_Work to complete_
For the word "Lauren", give the number of lines in these entries that contain it, with nothing else.

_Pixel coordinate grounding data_
-=-=-

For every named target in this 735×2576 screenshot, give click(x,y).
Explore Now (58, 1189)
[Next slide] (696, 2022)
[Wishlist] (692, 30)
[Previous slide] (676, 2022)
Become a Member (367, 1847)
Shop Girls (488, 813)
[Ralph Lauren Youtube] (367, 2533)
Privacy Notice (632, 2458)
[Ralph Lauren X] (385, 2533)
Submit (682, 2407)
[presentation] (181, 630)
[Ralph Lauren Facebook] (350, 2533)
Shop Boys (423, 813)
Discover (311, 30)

-=-=-

_Result of the task_
3